De início, Gantz servirá como vice-primeiro-ministro, posto que Netanyahu passará a ocupar no último trimestre de 2021. O líder das fileiras do partido conservador Likud, o mais votado nas eleições legislativas de 2 de março, insistiu também em contar como número dois do Governo com o mesmo nível de proteção legal de que desfruta como primeiro-ministro. Como chefe de Governo, ele não é obrigado a renunciar depois de ter sido acusado em três casos de corrupção pelo procurador-geral, ao contrário dos demais membros do Gabinete, de acordo com a lei israelense e a jurisprudência da Suprema Corte do país.
Mais do que uma estratégia para enfrentar emergências econômicas e de saúde, o veterano primeiro-ministro procurou no pacto de coalizão um escudo de proteção contra as graves acusações de suborno, fraude e abuso de poder que pesam sobre ele após uma investigação da Polícia e do Ministério Público durante três anos. De acordo com os primeiros detalhes do acordo revelado pelo jornal Haaretz, Netanyahu manterá o direito de veto sobre a nomeação do próximo procurador-geral, que substituirá o atual, Avichai Mandleblit, em 2021.
O ex-general Gantz, o chefe do Exército que liderou a guerra de Gaza em 2014, desembarcou na política sem experiência pouco antes das eleições de abril de 2019. À frente de uma aliança de centro sob o nome de Azule e Branco, as cores da bandeira israelense, soube formar com sucesso um bloco de oposição durante três campanhas eleitorais seguidas para poder se apresentar como uma alternativa a Netanyahu, o primeiro-ministro que durante mais tempo governou Israel em sua história (14 anos até agora).
Depois de Gantz endossar sua posição como segunda força parlamentar, logo atrás do Likud, obteve apoio inicial de 61 dos 120 deputados da Knesset no mês passado para receber o encargo de formar um Governo. As baixas em suas fileiras e nas da oposição de esquerda, e a crise desencadeada pela pandemia da Covid-19, o forçaram, no entanto, a jogar a toalha e tentar um acordo de coalizão com Netanyahu depois de ter prometido por mais de um ano que nunca governaria com um líder acusado de corrupção. Seus aliados de centro-esquerda e dos partidos árabes, que apoiaram seu programa de alternância no Executivo e atenção às minorias marginalizadas, agora o acusam de ter traído a esperança de uma mudança política em Israel em troca de abrir espaço à sombra do poder. “Depois de comandar a última campanha eleitoral sob o lema “com Bibi, não” [apelido de Netanyahu], o general heroico se tornou mais um político embusteiro e impotente, e rapidamente hasteou a bandeira branca”, argumenta o analista político Daniel Kupervaser. “Não é um Gabinete de coalizão”, ressalva, “é apenas mais um Governo Netanyahu”.
A divisão de ministérios ainda não foi anunciada nesta segunda-feira, à espera de que Netanyahu negocie com seus aliados conservadores.
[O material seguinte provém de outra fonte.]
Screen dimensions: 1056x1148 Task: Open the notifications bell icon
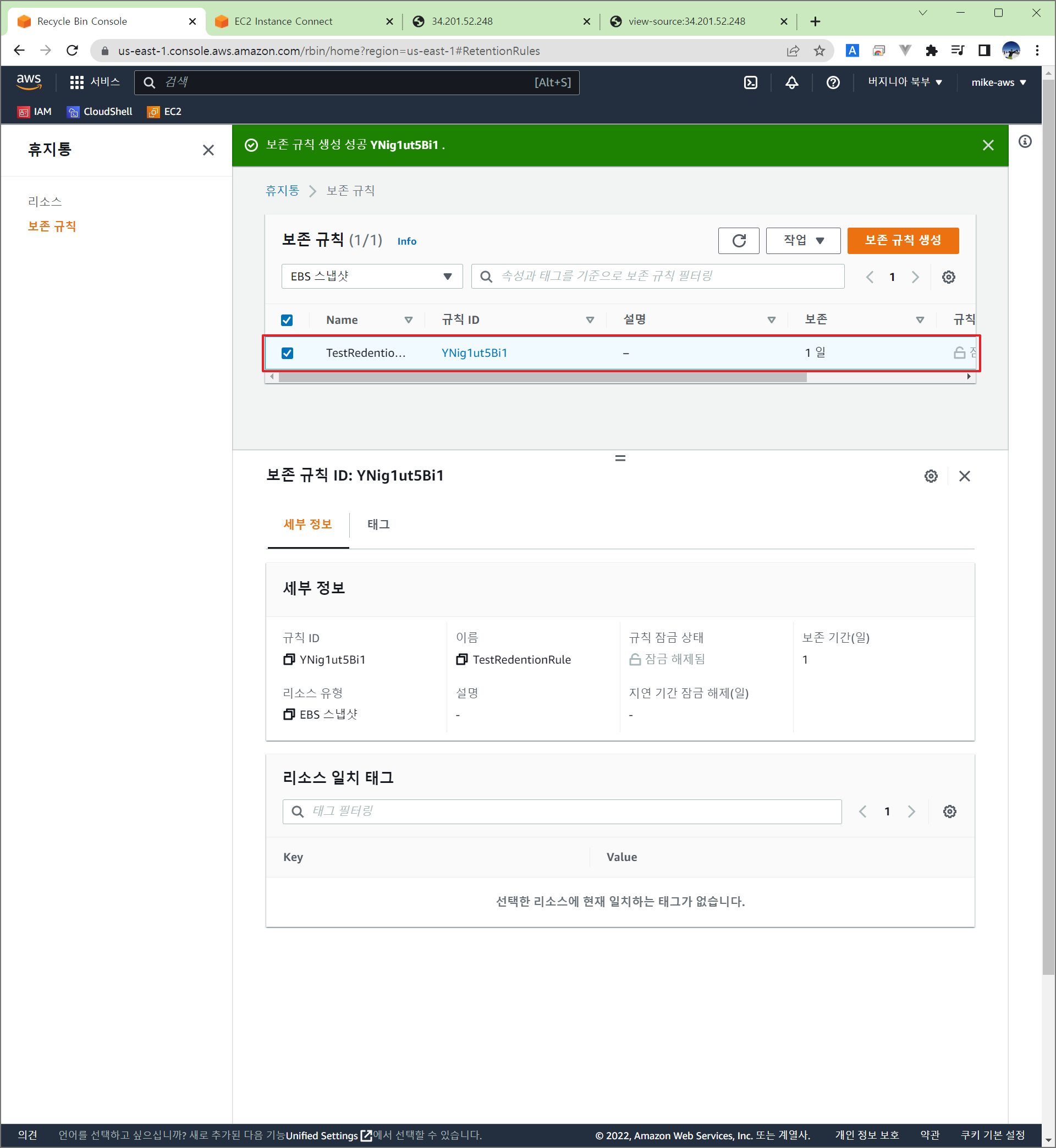click(791, 82)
Gantz e seu parceiro político, o também ex-general e ex-chefe das Forças Armadas Gabi Askenzi, aspiram a controlar o estratégico Ministério da Defesa e o da Justiça, para impedir que o primeiro-ministro possa interferir em seu processo, que começa no dia 24 de maio em um tribunal de Jerusalém e que se prolongará previsivelmente por vários anos, até que uma sentença final seja proferida no Supremo. Gantz e seus correligionários também pretendem controlar departamentos sociais e econômicos para tentar mitigar o impacto da crise nos setores mais desfavorecidos da sociedade israelense.
Assediado pela Justiça e partindo de uma posição minoritária na Knesset, Netanyahu mais uma vez se se aferrou poder e se confirmou como o mais sólido sobrevivente --acima do fundador do Estado judeu, David Ben Gurion-- na fragmentada e polarizada política de Israel.